Now, the South China Morning Post (SCMP) has reported that Medopad and its partners will be trialing biometric data monitoring systems in mainland hospitals in China, as early as this year. The system will consist of a “digital platform” that will use wearables to collect data from patients to be shared with healthcare and pharmaceutical professionals, and insurers.
Healthcare monitoring apps
Founded in 2011 by Vahdat and his partner Rich Khatib, both Oxford graduates, Medopad has been tipped by consultancy KPMG to reach a value of more than $1 billion.

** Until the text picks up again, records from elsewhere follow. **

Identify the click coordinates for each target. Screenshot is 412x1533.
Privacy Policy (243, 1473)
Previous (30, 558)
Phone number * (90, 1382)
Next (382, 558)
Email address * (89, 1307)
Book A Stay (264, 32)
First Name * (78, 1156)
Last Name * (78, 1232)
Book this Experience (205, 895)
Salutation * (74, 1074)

The company currently offers a variety of healthcare-related technology services including monitoring apps for patients suffering from diseases such as cancer and diabetes as well as an insurance app for reimbursements.

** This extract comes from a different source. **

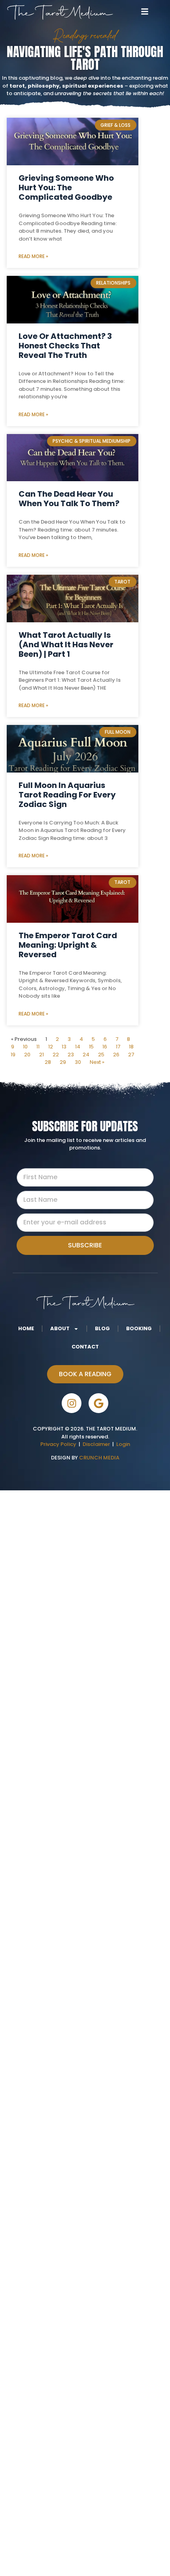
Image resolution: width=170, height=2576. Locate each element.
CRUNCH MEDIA (98, 1457)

In its announcement of last month, Medopad had listed a project with China Resources “to transform how patients with chronic and high cost diseases are cared for, being deployed in 600 hospitals over five years.” The healthcare technology firm will begin its patient-monitoring trial program this year at 10 hospitals affiliated with Peking University and Capital Medical University.
These pilots schemes will start by monitoring a few hundred patients with Parkinson’s disease. “We try to give eyes to the doctors so they can see what’s happening,” Vahdat told SCMP. “We tend to focus on diseases that are complicated and expensive to treat.”

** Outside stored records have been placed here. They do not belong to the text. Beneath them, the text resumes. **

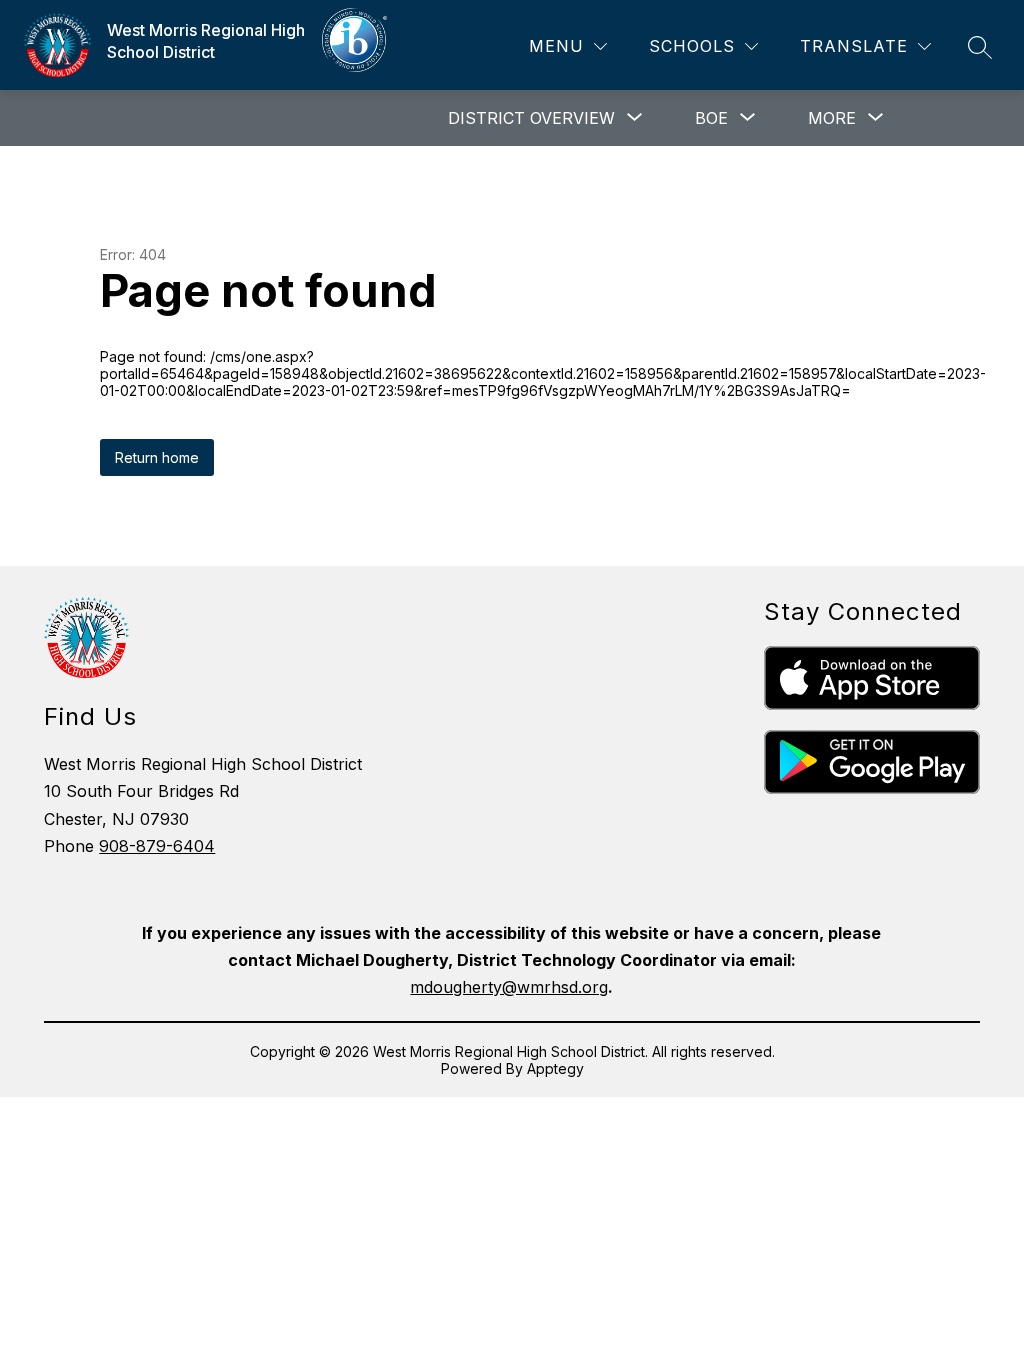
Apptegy (555, 1068)
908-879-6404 (157, 846)
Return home (157, 457)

Collecting data through services
“The data is a gold mine when the sample is large enough, and can be combined with other data such as electronic medical records, clinical trials and insurance and reimbursement data.
Head of Southeast Asia life sciences practice at L.E.K. Consulting Fabio La Mola explained to SCMP that Medopad functions by charging low annual fees for its services in order to gather enough participants to accumulate significant data that can then be turned into future revenue. “The data is a gold mine when the sample is large enough, and can be combined with other data such as electronic medical records, clinical trials and insurance and reimbursement data," he said.
This is all good news for tech companies, the medical and pharmaceutical industries and insurers but patients may not be as optimistic. This month, Syneos Health released a patient survey of about 800 European and American patients and 200 caregivers on AI in healthcare.
The surveys aimed to shift the focus “from what AI could do for healthcare providers, product companies and investors; to what AI should do for patients.” The results found that patients were at best apprehensive about the use of technology in their care.
Writing in a blog for PharmaTimes, SVP Innovation for Syneos Health Communications Europe Duncan Arbour said that “a majority of patients shared fears about AI’s future prominence, concerns over the role of technology companies in oversight of their health data, and their desire to keep real-world physicians closely involved in their care.”